Classify and Cluster SMS Messages

Description

Use Bayesian classification to analyze SMS messages.

Objectives

Learning Objectives

After completing this assignment, you should understand:

  • The uses of classification and clustering
  • Good feature extraction

Performance Objectives

After completing this assignment, you should be able to:

  • Parse text into features
  • Classify textual data
  • Cluster textual data

Details

Deliverables

  • A Git repo called sms-spam containing at least:
    • README.md file explaining how to run your project
    • a requirements.txt file

Requirements

  • No PEP8 or Pyflakes warnings or errors

Normal Mode

Download the SMS Spam collection from the UCI Machine Learning Repository.

Choose a set of features to use in order to separate SMS ham from spam.

Write a program to extract the features you want from each SMS message and then classify each SMS as ham or spam.

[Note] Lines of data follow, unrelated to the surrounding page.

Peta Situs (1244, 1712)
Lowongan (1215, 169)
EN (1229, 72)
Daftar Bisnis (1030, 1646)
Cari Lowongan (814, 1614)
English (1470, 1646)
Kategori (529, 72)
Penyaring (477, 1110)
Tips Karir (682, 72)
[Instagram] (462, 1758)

Iterate on your feature extraction until you have a classification success level you are comfortable with (> 75% minimum.)

You may want to start with using CountVectorizer and then possibly build your own feature extractor.

Hard Mode

In addition to the requirements from Normal Mode:

Write your own feature extractor using the same interface as CountVectorizer and other scikit-learn tools so you can include it in a Pipeline. Use a Pipeline for your classifier. Bonus points if you can start from the raw text of the SMSSpamCollection file without any processing outside of a pipeline.

Notes

Some features you might want to try:

  • Presence of the following words: claim, winner
  • Presence of money symbols
  • Presence of numbers
  • Presence of first-person words

Additional Resources